* _What you need to do_:
- a) From the article on Utah's Medicaid expansion bill, reproduce the text starting with "The original bill, which" and going on through "a major issue.".
- b) According to the article on Utah's Medicaid expansion bill, who drafted the new version of the bill?
[[ Supplied passage, beginning ]]
Senate softens language regarding Medicaid expansion in Utah

2013-03-14T00:32:00Z 2013-03-14T06:52:36Z Senate softens language regarding Medicaid expansion in UtahBilly Hesterman - Daily Herald Daily Herald
March 14, 2013 12:32 am  • 

SALT LAKE CITY -- Both houses of the Utah Legislature have given their OK to a bill regarding the expansion of Medicaid that can come with health care reform.

The substitute bill, which the House approved late Wednesday night after the Senate approved it earlier in the day, states that no decisions on the expansion can be made until the governor has received data in two distinct ongoing studies about the likely impacts to the state of the expansion of Medicaid. The new bill also states that the governor would have to work with the Legislature to make the final decision on expansion.

The original bill, which Rep. Jake Anderegg, R-Lehi, sponsored, stated that Gov. Gary Herbert could not expand Medicaid at all, an option available to the governor under the Affordable Care Act. The new bill was drafted by Sen. Todd Weiler, R-Woods Cross. Weiler said this version would cause the Legislature to slow down and allow for time before making a decision on such a major issue.

"I am not advocating for Medicaid expansion, I'm advocating to slow down this process," Weiler said. "Let's slow down, take a breath, make an educated decision and include the public."
[[ Supplied passage, end ]]
[[ Records provided, beginning ]]
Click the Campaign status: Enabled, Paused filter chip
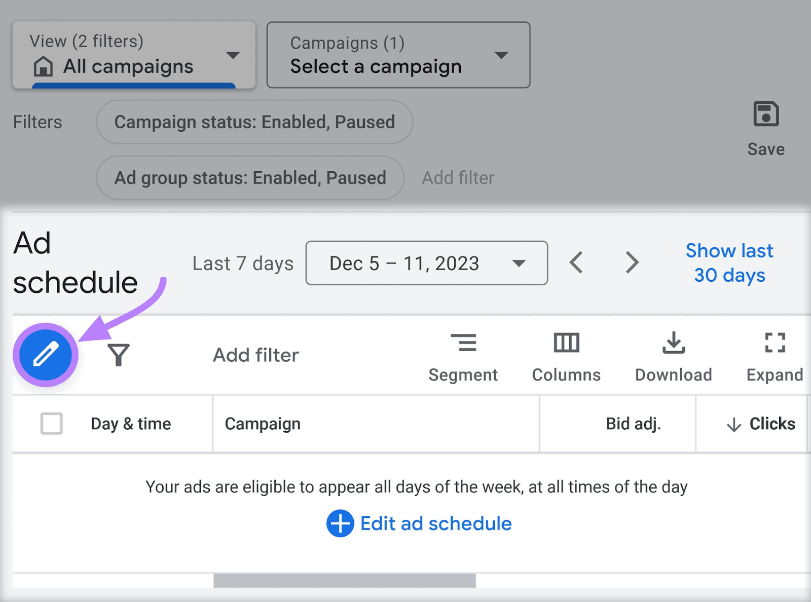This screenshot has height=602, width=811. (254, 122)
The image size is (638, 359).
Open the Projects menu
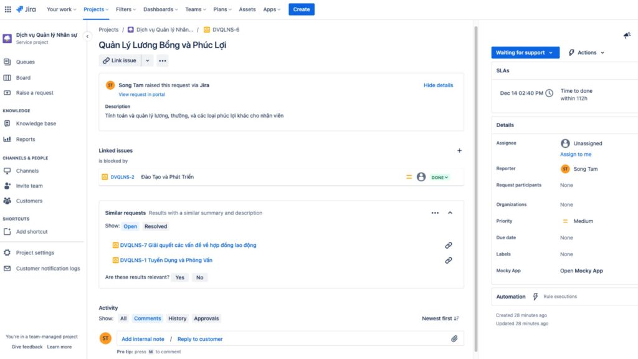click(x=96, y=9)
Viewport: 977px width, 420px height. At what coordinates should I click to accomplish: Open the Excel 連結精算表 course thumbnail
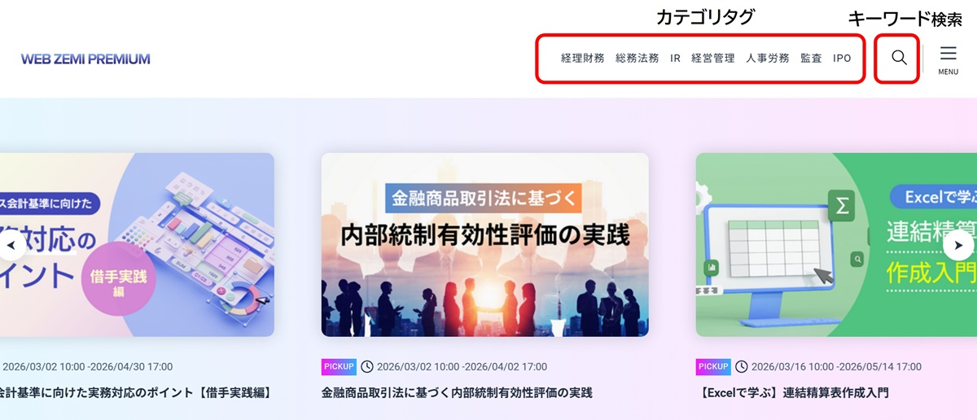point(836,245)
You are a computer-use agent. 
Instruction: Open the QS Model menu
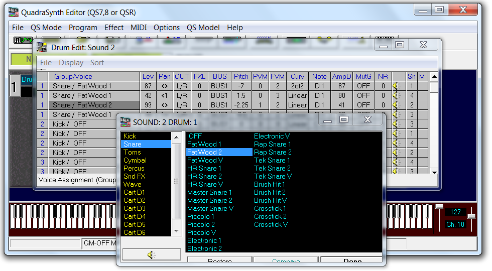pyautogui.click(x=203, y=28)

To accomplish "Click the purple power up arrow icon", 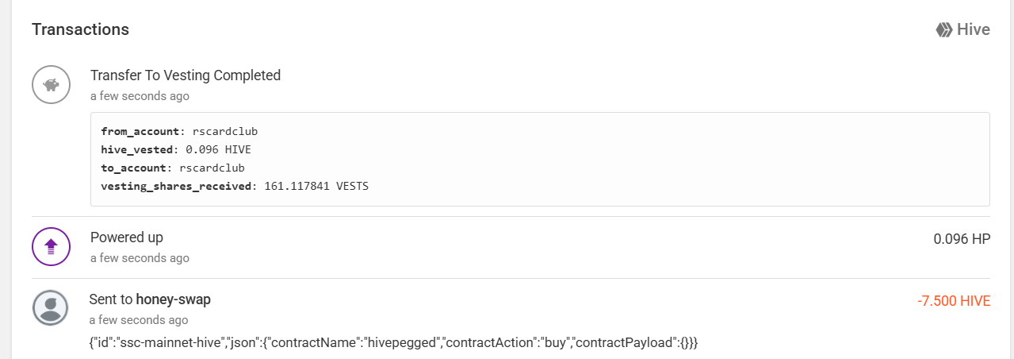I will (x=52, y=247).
[[ Records provided, end ]]
* _Answers to the problems_:
- a)
The original bill, which Rep. Jake Anderegg, R-Lehi, sponsored, stated that Gov. Gary Herbert could not expand Medicaid at all, an option available to the governor under the Affordable Care Act. The new bill was drafted by Sen. Todd Weiler, R-Woods Cross. Weiler said this version would cause the Legislature to slow down and allow for time before making a decision on such a major issue.

- b) Sen. Todd Weiler, R-Woods Cross.